───── Dataset ─────

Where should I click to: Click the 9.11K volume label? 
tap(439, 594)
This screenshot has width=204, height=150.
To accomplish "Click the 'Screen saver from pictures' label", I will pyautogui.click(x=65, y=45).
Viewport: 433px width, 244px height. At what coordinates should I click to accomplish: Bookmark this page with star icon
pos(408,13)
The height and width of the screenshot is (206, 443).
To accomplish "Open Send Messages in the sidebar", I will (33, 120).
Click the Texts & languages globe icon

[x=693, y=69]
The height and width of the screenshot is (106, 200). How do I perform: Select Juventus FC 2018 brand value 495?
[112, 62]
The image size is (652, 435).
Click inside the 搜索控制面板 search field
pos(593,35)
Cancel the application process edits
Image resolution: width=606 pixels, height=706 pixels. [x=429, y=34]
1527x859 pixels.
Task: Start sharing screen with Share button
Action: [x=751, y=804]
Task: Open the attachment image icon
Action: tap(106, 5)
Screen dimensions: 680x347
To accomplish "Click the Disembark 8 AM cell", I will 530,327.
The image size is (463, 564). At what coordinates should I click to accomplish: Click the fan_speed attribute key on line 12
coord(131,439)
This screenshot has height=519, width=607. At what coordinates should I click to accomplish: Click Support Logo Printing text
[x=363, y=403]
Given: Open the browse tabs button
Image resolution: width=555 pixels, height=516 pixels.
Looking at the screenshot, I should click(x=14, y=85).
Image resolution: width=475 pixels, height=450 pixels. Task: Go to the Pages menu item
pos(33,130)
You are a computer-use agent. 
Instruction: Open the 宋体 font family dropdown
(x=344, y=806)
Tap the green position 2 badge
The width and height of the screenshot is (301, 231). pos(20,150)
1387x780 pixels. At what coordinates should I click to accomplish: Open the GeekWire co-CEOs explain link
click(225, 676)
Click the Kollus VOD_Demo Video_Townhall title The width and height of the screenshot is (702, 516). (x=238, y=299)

─────

**Goal of the exercise**
Where a line above includes "will", copy that line.

**Answer for the task**
To accomplish "Click the 'Screen saver from pictures' label", I will pyautogui.click(x=65, y=45).
To accomplish "Open Send Messages in the sidebar", I will (33, 120).
To accomplish "Click the Disembark 8 AM cell", I will 530,327.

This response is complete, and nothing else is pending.